I run more formal evals for my AI quality scoring work (see the chatbot eval system in my pipeline guide), but even informal evals — "I tried asking for a plan first on my last 5 tasks, here's what I noticed" — are better than nothing.

My eval practice
I maintain a small set of 10 "benchmark tasks" — real problems from my projects. When I change my CLAUDE.md significantly or try a new prompt strategy, I run 3-5 of them and compare. It catches regressions and surfaces what actually helps versus what just sounds good in theory.

Context management

Context is a finite resource. How you manage it determines whether the end of a session is as useful as the beginning.

Structure long sessions deliberately

If a session will span multiple subtasks, front-load the context you'll need throughout: the relevant file contents, the constraints, the end goal. Don't add context mid-session if you can avoid it — earlier additions are more reliably recalled than later ones.

When to use /clear

Use /clear (or equivalent context reset) when:

Don't use /clear mid-task if the LLM is doing well. The context it has about what you've already done is valuable. The goal is to reset when the accumulated context is hurting more than helping — not just when the context window gets large.

When to continue versus restart fresh

Continue the session when: you're building on work the LLM already knows about, referencing code it wrote, or iterating on a design it understands. Restart fresh when: the problem domain is different, you got a bad output and want a clean slate, or you're starting the next day's work (stale sessions aren't worth loading).

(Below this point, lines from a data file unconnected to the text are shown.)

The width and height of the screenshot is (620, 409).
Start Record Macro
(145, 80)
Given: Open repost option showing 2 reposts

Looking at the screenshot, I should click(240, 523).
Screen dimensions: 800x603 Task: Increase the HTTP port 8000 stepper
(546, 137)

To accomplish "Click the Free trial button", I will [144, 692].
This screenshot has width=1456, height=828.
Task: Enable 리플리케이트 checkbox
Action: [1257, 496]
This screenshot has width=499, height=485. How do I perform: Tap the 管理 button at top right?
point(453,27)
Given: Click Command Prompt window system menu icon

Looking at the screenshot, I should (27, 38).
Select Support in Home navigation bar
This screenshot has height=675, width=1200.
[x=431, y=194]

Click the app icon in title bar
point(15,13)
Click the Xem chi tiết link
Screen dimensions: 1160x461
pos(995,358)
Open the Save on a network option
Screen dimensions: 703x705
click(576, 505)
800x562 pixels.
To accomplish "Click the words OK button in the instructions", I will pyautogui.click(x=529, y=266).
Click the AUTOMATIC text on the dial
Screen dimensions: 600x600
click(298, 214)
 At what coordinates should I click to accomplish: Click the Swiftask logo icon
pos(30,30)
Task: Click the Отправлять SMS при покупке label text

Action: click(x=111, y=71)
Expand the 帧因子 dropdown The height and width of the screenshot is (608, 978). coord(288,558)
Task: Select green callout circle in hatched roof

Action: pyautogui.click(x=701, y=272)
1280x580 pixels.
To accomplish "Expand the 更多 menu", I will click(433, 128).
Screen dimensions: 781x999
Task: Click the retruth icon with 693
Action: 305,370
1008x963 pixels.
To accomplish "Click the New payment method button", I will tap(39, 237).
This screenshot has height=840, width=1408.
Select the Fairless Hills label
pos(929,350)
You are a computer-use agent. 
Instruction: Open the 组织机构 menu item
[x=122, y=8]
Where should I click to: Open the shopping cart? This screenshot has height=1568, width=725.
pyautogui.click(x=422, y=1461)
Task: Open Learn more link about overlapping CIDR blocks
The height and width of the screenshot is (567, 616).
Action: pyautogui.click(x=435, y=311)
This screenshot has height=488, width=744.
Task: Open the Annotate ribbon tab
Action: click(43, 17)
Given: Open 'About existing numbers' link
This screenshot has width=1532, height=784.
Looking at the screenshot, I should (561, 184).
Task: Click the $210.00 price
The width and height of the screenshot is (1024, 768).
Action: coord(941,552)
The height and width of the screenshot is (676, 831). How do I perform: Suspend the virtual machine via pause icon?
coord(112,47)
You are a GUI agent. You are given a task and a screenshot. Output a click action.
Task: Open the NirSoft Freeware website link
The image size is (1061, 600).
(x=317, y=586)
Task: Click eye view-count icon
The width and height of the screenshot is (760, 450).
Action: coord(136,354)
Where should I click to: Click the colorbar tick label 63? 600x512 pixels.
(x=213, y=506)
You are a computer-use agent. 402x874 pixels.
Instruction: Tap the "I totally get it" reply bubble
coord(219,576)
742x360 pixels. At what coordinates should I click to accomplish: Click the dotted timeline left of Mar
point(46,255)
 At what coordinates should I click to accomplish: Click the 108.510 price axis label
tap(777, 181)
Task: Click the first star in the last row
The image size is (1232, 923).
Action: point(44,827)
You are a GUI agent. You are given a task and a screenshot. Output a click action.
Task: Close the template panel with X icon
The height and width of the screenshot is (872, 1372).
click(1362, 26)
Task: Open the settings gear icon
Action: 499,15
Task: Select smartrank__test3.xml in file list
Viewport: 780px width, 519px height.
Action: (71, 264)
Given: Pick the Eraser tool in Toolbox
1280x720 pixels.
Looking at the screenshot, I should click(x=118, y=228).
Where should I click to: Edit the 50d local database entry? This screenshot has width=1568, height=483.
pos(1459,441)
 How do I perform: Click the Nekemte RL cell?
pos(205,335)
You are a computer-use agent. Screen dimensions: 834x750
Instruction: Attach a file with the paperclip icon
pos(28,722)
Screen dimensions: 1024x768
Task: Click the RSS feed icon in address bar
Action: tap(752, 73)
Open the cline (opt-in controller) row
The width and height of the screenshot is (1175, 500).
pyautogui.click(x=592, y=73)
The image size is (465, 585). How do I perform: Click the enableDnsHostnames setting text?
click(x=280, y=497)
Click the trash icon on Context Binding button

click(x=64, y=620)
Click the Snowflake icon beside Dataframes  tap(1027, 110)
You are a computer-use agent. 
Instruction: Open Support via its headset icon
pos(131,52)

CLAUDE.md makes fresh sessions low-cost. If the project context is in the file, a fresh session isn't starting from zero — it's starting from a good baseline.

Red flags

Signs that you're using LLMs in ways that will cost you:

Red flag

Copy-pasting without reading. If you're moving generated code into your project without reading it, you're accepting unknown behavior. Generated code isn't automatically correct. It's a draft that needs review. Treat it like a code review, not a free pass.

Red flag

No tests on generated code. If the LLM generates a function and you ship it without tests, you now own an untested function. The fact that an LLM wrote it doesn't change the quality bar. Write the test, make sure it passes, then commit.

Red flag

Ignoring hallucination in library calls. LLMs frequently invent API methods that don't exist, or use methods with the wrong signature. This is especially common for newer libraries with less training data. Always check generated library calls against the actual docs before running them in any non-trivial context.

Red flag

Using the LLM as the source of truth for security decisions. "Is this SQL query safe from injection?" is a reasonable LLM question for learning. Shipping the code because the LLM said it was safe is not a sufficient security review. LLMs make confident mistakes on security-sensitive code.

Red flag

Asking for too much at once. If your prompt is three paragraphs describing a complex feature, you're going to get a complex output you'll spend an hour reviewing. Break it down. The friction is a feature — it forces you to think through the steps before generating.

None of these make LLMs not worth using. They make them worth using carefully. The developers I've seen get the most out of LLMs are also the ones who review generated code most critically — not because they distrust the tool, but because they've learned where it fails.